Oxana Krutova, Pertti Koistinen and Tapio Nummi
The purpose of this paper is to outline the study to determine whether the dual earner model better offsets the actual risk of unemployment compared to other household models.
Abstract
Purpose
The purpose of this paper is to outline the study to determine whether the dual earner model better offsets the actual risk of unemployment compared to other household models.

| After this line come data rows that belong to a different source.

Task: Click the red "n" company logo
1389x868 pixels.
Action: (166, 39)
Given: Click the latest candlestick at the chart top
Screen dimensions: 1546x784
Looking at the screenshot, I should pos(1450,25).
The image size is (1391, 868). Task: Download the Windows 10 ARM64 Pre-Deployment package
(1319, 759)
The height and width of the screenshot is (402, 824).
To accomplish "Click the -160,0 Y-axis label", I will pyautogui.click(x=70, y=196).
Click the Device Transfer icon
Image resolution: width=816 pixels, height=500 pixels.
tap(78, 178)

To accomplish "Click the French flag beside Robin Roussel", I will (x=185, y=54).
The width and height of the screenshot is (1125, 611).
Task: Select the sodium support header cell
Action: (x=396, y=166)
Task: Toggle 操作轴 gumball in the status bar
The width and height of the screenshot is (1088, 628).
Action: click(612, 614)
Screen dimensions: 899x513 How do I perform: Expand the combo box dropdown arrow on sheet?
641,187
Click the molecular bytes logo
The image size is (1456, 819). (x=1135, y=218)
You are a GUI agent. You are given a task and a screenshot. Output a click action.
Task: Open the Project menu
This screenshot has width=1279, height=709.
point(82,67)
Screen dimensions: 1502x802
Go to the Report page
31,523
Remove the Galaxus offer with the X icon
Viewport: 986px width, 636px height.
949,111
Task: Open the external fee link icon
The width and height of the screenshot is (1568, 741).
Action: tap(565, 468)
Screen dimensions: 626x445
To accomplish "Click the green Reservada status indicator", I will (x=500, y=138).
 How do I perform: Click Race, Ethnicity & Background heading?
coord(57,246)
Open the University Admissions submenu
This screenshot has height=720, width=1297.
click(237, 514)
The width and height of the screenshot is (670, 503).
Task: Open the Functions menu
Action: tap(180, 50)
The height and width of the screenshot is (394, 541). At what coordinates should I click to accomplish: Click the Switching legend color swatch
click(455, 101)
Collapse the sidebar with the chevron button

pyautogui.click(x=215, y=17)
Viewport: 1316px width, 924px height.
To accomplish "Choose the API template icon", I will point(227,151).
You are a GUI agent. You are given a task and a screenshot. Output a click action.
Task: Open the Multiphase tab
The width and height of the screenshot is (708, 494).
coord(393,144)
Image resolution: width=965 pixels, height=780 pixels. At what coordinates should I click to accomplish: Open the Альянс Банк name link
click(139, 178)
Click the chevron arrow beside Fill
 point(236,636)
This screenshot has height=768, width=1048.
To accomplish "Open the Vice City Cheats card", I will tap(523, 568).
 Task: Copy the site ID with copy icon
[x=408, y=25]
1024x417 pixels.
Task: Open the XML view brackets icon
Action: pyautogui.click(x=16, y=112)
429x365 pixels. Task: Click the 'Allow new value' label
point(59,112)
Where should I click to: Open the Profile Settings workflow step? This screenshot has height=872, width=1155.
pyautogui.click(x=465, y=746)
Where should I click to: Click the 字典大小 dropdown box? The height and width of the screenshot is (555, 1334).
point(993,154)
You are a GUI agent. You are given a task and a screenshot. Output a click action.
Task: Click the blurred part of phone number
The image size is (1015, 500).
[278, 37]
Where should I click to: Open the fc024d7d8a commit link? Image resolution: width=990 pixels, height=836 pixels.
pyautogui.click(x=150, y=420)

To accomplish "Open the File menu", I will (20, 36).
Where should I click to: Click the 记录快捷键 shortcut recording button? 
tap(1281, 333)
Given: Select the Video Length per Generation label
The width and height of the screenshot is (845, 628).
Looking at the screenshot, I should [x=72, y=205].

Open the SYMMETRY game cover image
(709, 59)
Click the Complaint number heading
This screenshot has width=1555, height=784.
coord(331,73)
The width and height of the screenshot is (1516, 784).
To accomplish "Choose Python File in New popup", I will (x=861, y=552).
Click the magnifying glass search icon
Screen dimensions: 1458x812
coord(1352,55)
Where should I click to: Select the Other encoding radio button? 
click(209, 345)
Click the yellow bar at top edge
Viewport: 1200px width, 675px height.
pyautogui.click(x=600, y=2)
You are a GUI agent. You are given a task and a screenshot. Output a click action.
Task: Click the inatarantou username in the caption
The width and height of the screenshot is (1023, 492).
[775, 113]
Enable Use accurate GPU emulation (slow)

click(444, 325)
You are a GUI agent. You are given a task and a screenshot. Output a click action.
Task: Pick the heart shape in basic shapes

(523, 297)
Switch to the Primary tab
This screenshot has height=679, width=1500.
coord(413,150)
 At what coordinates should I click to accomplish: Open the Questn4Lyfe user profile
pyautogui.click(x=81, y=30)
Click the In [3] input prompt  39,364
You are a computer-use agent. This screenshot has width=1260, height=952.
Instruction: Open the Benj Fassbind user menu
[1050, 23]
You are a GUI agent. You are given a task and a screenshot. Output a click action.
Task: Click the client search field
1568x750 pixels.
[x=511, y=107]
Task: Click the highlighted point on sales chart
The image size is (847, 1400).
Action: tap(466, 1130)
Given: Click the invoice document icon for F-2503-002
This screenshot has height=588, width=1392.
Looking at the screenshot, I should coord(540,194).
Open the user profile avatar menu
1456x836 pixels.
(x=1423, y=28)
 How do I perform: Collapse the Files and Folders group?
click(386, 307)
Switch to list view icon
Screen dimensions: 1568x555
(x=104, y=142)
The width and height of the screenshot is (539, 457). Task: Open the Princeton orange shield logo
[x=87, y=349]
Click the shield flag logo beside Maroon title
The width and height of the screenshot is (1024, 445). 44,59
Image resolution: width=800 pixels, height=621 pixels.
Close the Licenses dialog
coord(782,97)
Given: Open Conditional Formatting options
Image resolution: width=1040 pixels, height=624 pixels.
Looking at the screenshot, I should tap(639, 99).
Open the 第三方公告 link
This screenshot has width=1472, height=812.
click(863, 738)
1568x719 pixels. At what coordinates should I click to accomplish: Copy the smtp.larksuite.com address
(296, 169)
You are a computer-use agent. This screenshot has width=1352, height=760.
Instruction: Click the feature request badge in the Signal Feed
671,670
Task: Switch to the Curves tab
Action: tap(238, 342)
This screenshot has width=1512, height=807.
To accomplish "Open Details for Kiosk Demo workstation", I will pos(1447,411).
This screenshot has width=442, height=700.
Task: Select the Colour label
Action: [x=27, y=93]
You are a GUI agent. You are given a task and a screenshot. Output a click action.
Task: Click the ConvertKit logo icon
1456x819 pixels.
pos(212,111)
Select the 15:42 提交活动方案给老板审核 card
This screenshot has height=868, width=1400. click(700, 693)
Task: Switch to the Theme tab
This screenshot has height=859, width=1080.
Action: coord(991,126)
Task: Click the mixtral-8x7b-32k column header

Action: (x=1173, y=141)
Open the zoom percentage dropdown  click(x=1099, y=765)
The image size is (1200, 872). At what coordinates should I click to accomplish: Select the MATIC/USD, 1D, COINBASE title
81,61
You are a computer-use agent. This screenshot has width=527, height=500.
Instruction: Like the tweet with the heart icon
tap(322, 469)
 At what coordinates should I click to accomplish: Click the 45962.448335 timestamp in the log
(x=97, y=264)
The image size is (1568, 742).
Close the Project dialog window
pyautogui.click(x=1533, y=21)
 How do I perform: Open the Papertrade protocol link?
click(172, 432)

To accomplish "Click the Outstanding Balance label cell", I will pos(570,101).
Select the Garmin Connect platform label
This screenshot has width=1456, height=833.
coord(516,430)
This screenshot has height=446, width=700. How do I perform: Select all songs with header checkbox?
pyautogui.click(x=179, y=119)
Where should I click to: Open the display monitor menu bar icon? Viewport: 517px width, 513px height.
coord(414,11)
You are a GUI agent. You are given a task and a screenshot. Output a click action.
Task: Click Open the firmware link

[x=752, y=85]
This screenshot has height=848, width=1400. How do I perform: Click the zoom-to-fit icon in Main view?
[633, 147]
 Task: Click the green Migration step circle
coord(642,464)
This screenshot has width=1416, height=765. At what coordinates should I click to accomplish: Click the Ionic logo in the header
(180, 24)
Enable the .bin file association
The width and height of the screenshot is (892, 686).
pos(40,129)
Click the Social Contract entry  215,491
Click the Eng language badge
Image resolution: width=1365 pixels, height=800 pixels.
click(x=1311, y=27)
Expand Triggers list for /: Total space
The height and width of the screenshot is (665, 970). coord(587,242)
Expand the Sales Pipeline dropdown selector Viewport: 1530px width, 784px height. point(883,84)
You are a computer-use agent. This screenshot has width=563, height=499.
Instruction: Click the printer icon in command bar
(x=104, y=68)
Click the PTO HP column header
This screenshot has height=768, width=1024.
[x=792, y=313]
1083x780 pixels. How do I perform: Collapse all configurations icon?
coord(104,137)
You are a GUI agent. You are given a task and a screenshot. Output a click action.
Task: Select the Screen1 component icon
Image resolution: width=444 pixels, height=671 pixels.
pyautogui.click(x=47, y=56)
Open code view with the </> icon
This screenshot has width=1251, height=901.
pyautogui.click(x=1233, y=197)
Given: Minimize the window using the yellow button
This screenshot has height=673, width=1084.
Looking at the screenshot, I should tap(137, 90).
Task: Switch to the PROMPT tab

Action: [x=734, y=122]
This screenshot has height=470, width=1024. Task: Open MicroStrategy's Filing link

Design/methodology/approach
The authors linked the partner effect (household type) with macroeconomic institutional settings, such as employment protection, the active labour market policy, economic growth rate and globalisation, to study how these micro- and macro-level factors influence the unemployment risk of individuals.
Findings
Using European Labour Force Survey (EU-LFS) microdata for Finland from 2005 to 2013 and a multilevel modelling technique, the authors found that the partner effect is an important regulator of unemployment risks, but the effect is modified by institutional factors. Dual earners and breadwinners experience a less significant effect from employment protection legislation regulation and other external factors on the increase or decrease in unemployment risk compared to singles. The authors also found that unemployed singles are more exposed and vulnerable to fluctuations caused by economic events.
Originality/value
In this way, this paper contributes to the sociological theory of labour markets and a better understanding of how different household types buffer and mediate the risks of unemployment. The authors used the EU-LFS and novel multilevel analysis statistical solutions to determine the impact of macro- and micro-level factors. The case of Finland may also be of broader interest to researchers and policy-makers because of the long and strong tradition of the dual earner employment pattern and strong macro-economic fluctuations.